Cover

Verlag: Chickenhouse
Seiten: 368

Paisley und Beau sind die Wunderzwillinge. Als sie sechs Jahre alt sind, finden sie ihre Mutter leblos auf dem Boden und machen sich auf der Suche nach Hilfe auf den Weg zum Golfclub, um ihren Vater zu finden. Doch dort kommen sie nie an, sondern verirren sich im Wald. Erst nach drei Tagen werden sie gefunden, etwas hungrig und schmutzig, aber ansonsten unversehrt. Die Mutter ist tot und ihr Vater hat in der Zwischenzeit einen Raubüberfall begangen, für den er über zehn Jahre ins Gefängnis wandern soll. Paisley und Beau werden in die Obhut ihrer Großmutter gesteckt, einer mäßig erfolgreichen, botoxgetunten ehemaligen Soapdarstellerin. Die Großmutter sorgt dafür, dass die Zwillinge daraufhin durch die Medien gejagt werden, die die Kinder und ihre schlimme Geschichte bewundern und bedauern. Positiver Nebeneffekt besonders für die Großmutter: es kommt viel Geld dabei zusammen, das zwar für die Kinder in einem Treuhandkonto angelegt werden soll, an dem sie sich aber trotzdem fleißig bedient.

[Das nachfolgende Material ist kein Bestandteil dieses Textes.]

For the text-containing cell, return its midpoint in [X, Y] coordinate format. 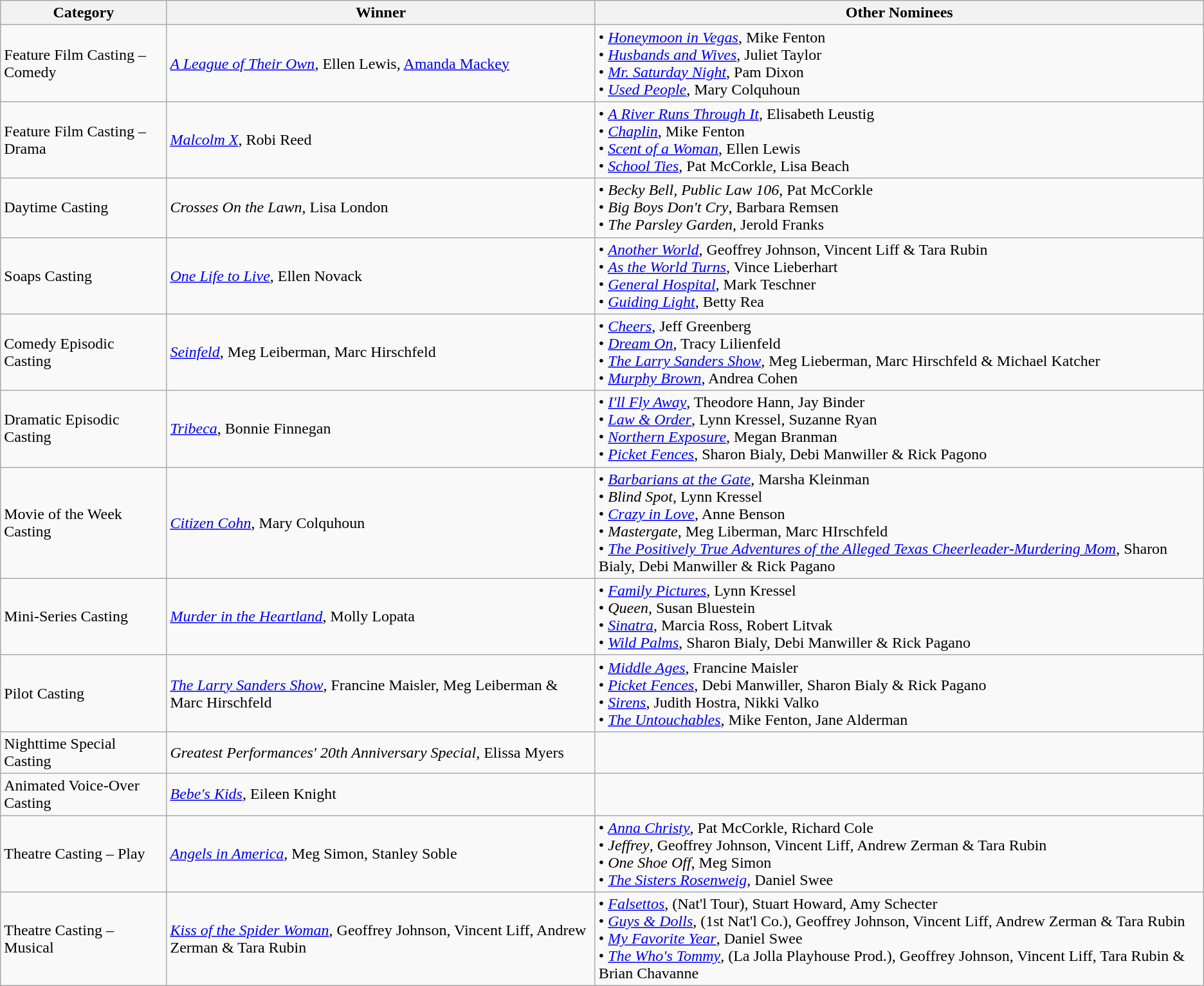
Animated Voice-Over Casting [84, 794]
The Larry Sanders Show, Francine Maisler, Meg Leiberman & Marc Hirschfeld [381, 693]
• Honeymoon in Vegas, Mike Fenton• Husbands and Wives, Juliet Taylor• Mr. Saturday Night, Pam Dixon• Used People, Mary Colquhoun [899, 63]
• A River Runs Through It, Elisabeth Leustig• Chaplin, Mike Fenton• Scent of a Woman, Ellen Lewis• School Ties, Pat McCorkle, Lisa Beach [899, 140]
Tribeca, Bonnie Finnegan [381, 428]
Angels in America, Meg Simon, Stanley Soble [381, 854]
Nighttime Special Casting [84, 752]
Soaps Casting [84, 275]
Dramatic Episodic Casting [84, 428]
Citizen Cohn, Mary Colquhoun [381, 522]
Winner [381, 13]
Feature Film Casting – Drama [84, 140]
• Family Pictures, Lynn Kressel• Queen, Susan Bluestein• Sinatra, Marcia Ross, Robert Litvak• Wild Palms, Sharon Bialy, Debi Manwiller & Rick Pagano [899, 616]
Category [84, 13]
Pilot Casting [84, 693]
Mini-Series Casting [84, 616]
Malcolm X, Robi Reed [381, 140]
Movie of the Week Casting [84, 522]
Kiss of the Spider Woman, Geoffrey Johnson, Vincent Liff, Andrew Zerman & Tara Rubin [381, 939]
Feature Film Casting – Comedy [84, 63]
Bebe's Kids, Eileen Knight [381, 794]
Comedy Episodic Casting [84, 352]
Greatest Performances' 20th Anniversary Special, Elissa Myers [381, 752]
Crosses On the Lawn, Lisa London [381, 208]
Theatre Casting – Musical [84, 939]
One Life to Live, Ellen Novack [381, 275]
Murder in the Heartland, Molly Lopata [381, 616]
• Becky Bell, Public Law 106, Pat McCorkle• Big Boys Don't Cry, Barbara Remsen• The Parsley Garden, Jerold Franks [899, 208]
Seinfeld, Meg Leiberman, Marc Hirschfeld [381, 352]
Other Nominees [899, 13]
A League of Their Own, Ellen Lewis, Amanda Mackey [381, 63]
Theatre Casting – Play [84, 854]
Daytime Casting [84, 208]
For the text-containing cell, return its midpoint in [x, y] coordinate format. 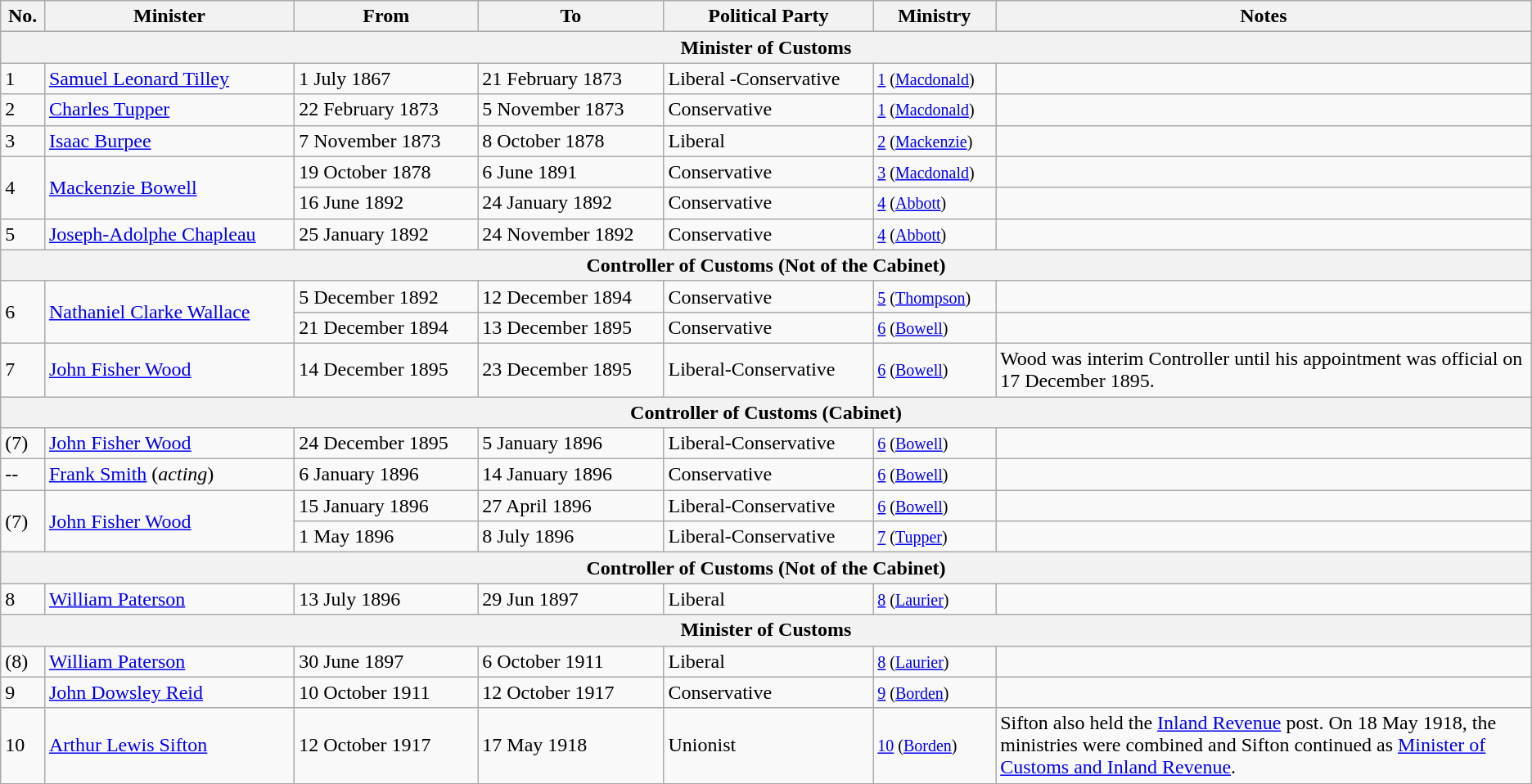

Nach einer Weile spielen die Zwillinge dieses Spiel nicht mehr mit. Insbesondere die aufmüpfige Paisley, die ihrem braven und stillen Bruder in dieser Hinsicht gar nicht ähnelt, macht ihrer Großmutter einen Strich durch die Rechnung. Daraufhin trennt die Großmutter kurzerhand die Zwillinge und schickt Paisley auf eine weit entfernte Schule in der Hoffnung, dass diese keinen schlechten Einfluss mehr auf Beau nehmen kann.

Bis zu ihrem sechzehnten Lebensjahr muss Paisley häufig die Schule wechseln, da sie immer wieder wegen ihrer Frechheit und Aggression auffällt. Auch von den Schulpsychologen lässt sie sich nicht helfen. Immer noch hat sie nicht die Hoffnung aufgegeben, dass sie irgendwann mit ihrem Bruder und ihrem geliebten Vater zusammen leben kann. Doch von ihrem Vater haben die Zwillinge seit seiner Verhaftung nichts mehr gehört. Erst als Beau durch einen Zufall herausfindet, dass die Großmutter alle Briefe des Vaters in den vergangenen Jahren abgefangen hat und ihr Vater scheinbar mittlerweile aus dem Gefängnis entlassen wurde, entschließen sich die Zwillinge, sich auf die Suche nach ihrem Vater zu machen.

Sie stehlen das Auto, Geld und einige Wertsachen der Großmutter und machen sich auf den Weg nach Las Vegas, wo ihr Vater sich zuletzt aufgehalten haben soll. Als sie ihn nicht schnell finden, haben sie ein Problem, denn Vegas ist groß und ihr Geld schnell aufgebraucht. Da hat Paisley eine Idee. Das Ziel: Wie vor zehn Jahren will sie die Medien auf sich aufmerksam machen, um so ihren Vater zu finden.

Wie sie das machen? Das verrate ich nicht. Ich sage nur so viel, das sehr gelungene Cover weist den Weg…

„Ziemlich krumme Dinger“ ist eine ziemlich coole Geschichte. Sie wird abwechselnd aus der Perspektive der Zwillinge Beau und Paisley erzählt, die in ihrer Persönlichkeit kaum unterschiedlicher sein können. Beau ist ängstlich, zurückhaltend, ein Nerd, der sich am liebsten in seinen Büchern verkriecht. Paisley dagegen ist aufbrausend, hat eine große Klappe und lässt sich von niemandem etwas sagen. Trotzdem halten die beiden zusammen wie Pech und Schwefel.

Sehr schnell wird man als Leser in die Geschichte der Zwillinge hineingezogen, die mich danach auch nicht mehr losgelassen hat. Wie auf einer Achterbahnfahrt nimmt man an den Höhen und Tiefen der Suche teil. Der Schreibstil ist flüssig, witzig, immer spannend. Ein sehr gelungenes Jugendbuch, das ich in nur wenigen Stunden verschlungen habe.